--- Parts of the exercise ---
**a)** Answer these questions using the lecture notes on TLBs:
(i) How many bits does a physical address have in x86-64 virtual address translation?
(ii) Which architecture is named as an example of a software-managed TLB?
(iii) What cache line size is usually used for x86?
**b)** Echo the passage of the lecture notes on TLBs that begins with the words "Question: if TLB" and ends with "who are interested)", copying it exactly.

--- Document text ---

━━━━━━

Week 10.b
CS 5600
03/23 2022

On the board
------------

1. TLBs
2. Where does the OS live?
3. Meltdown and Spectre

---------------------------------------------------------------------

Admin:

-midterm private challenge today

---------

0. Last time

  --x86-64 virtual address translation
    --VA: 48bits
    --PA: 52bits
    --translation: 4-level page table

  Q: page table pages form a tree. Where is the root of this tree?
  [%cr3 or the physical page pointed by %cr3]


1. TLB

    --so it looks like the CPU (specifically its MMU) has to go out
    to memory on every memory reference?
        --called "walking the page tables"

    --Question: to finish one memory access (e.g., movq (0xbebeebee), %rax),
    how many physical pages CPU (or MMU) has to touch?

      [answer: 5 (assuming the instruction is already fetched)
      4 for L1/2/3/4 page tables, and 1 for the data page]

    --performance-wise, this is awful.
      to make this fast, we need a cache

    --TLB: translation lookaside buffer

    hardware that stores virtual address --> physical address;
    the reason that all of this page table walking does not slow
    down the process too much

    --Who control the TLB?

        --hardware managed? (x86, ARM.) hardware populates TLB

        --software managed? (MIPS. OS's job is to load the TLB when
        the OS receives a "TLB miss". Not the same thing as a page
        fault.)

    --TLB is one type of cache

      ** Crash course of CPU caches
      [see today's handout]

       common parameters:
         * cache line size (usually, 64B for x86)
         * 2^s sets  (s is the number of bits in addresses to reference sets)
         * E-way     (number of cache line in each set)
           (for example, 8-way means that there are 8 cache lines in one set)

      given an adress, split it into:
         | tag | index | offset |

      --the index is going to pick the "sets"
      --offset is going to choose bytes within one cache line
      --tag is used to compared if cache hit


    -- TLB structures

       -- there are instruction TLB, data TLB, and shared TLB
       -- also has 4KB page translation and large page (2MB) translation

       data TLB that your computer might use:
          4 KB page: 64 entries; 4-way set associative
          [this is handout's TLB]

       Question: if TLB is full, how much memory's VA translation has been cached?
        [64*4KB = 256KB
         this means if your program is smaller than 256KB, after warming-up,
         your program likely will never encounter instruction TLB miss!!
        ]

     [ TLB Sizes (for those who are interested)

━━━━━━

Entries on locating words and elements:
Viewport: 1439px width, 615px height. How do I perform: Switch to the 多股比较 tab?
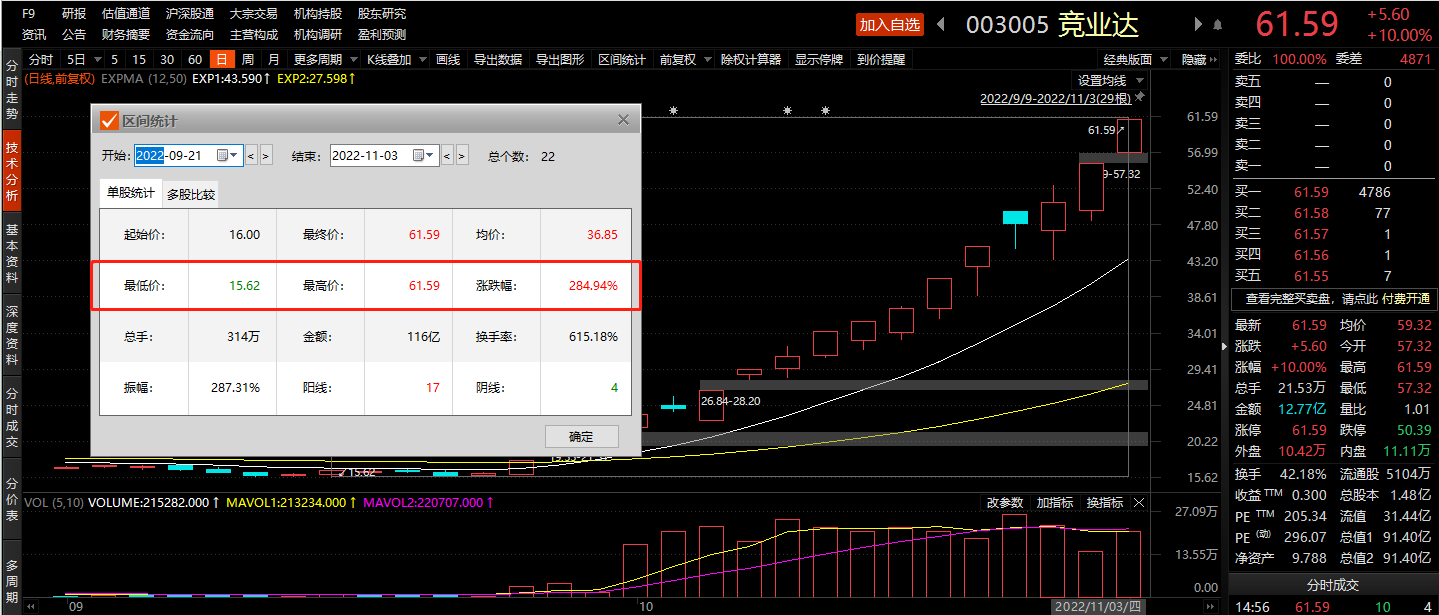tap(191, 194)
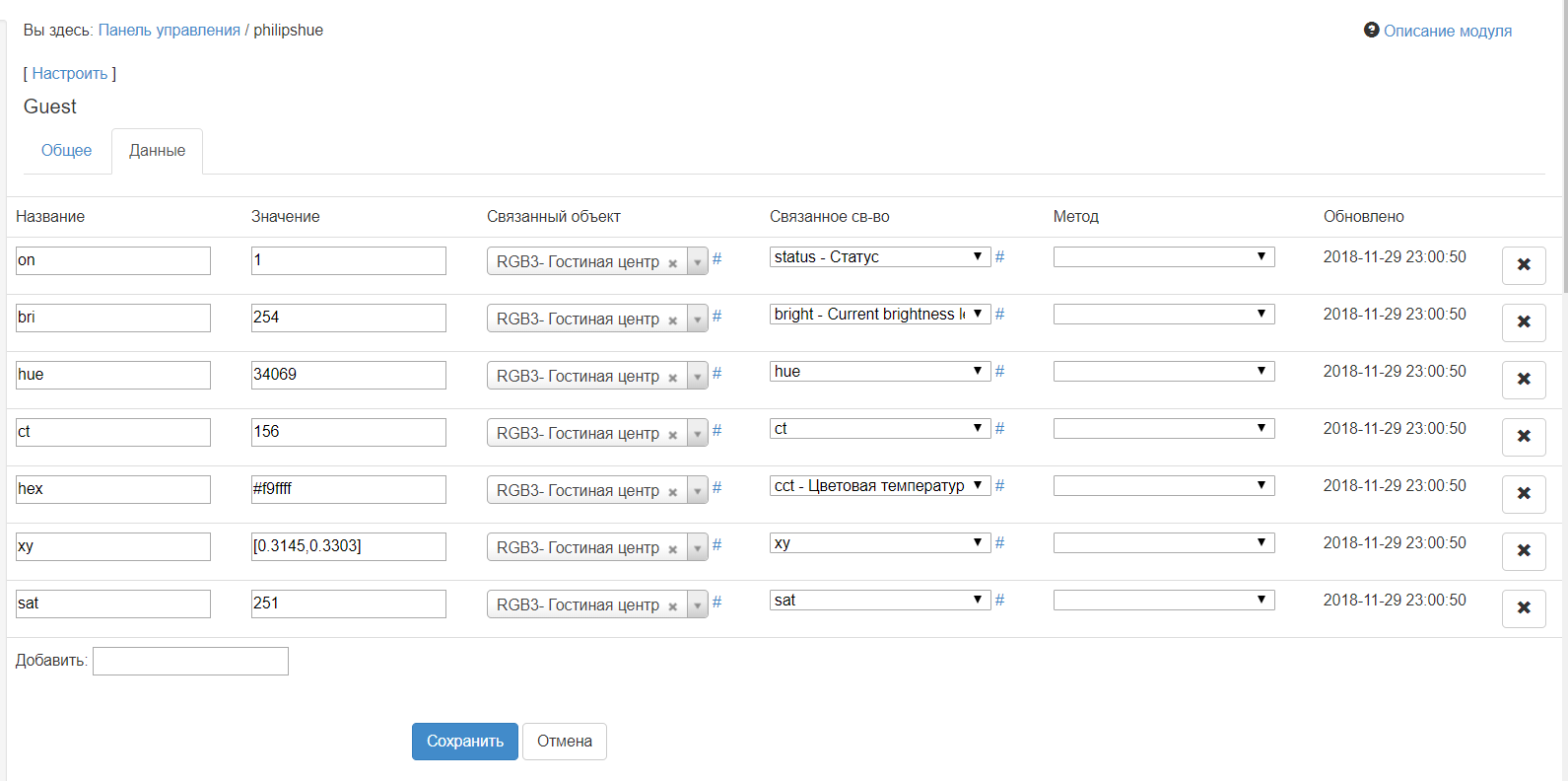The height and width of the screenshot is (781, 1568).
Task: Click the # link beside 'ct' linked object
Action: pos(716,431)
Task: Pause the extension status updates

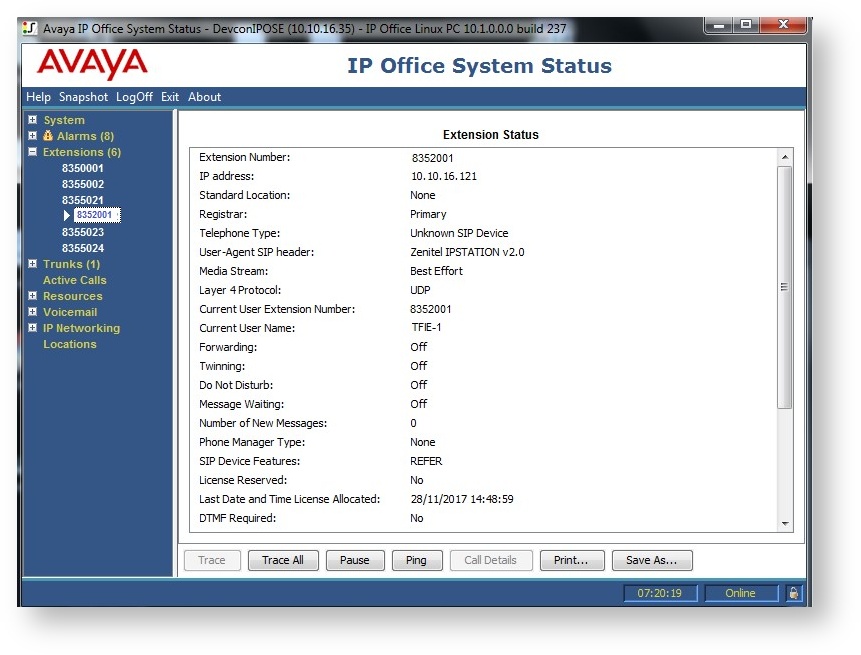Action: 354,560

━━━━━━

--- Answers per task ---
**a)**
(i) 52 bits
(ii) MIPS
(iii) 64B

**b)**
Question: if TLB is full, how much memory's VA translation has been cached?
        [64*4KB = 256KB
         this means if your program is smaller than 256KB, after warming-up,
         your program likely will never encounter instruction TLB miss!!
        ]

     [ TLB Sizes (for those who are interested)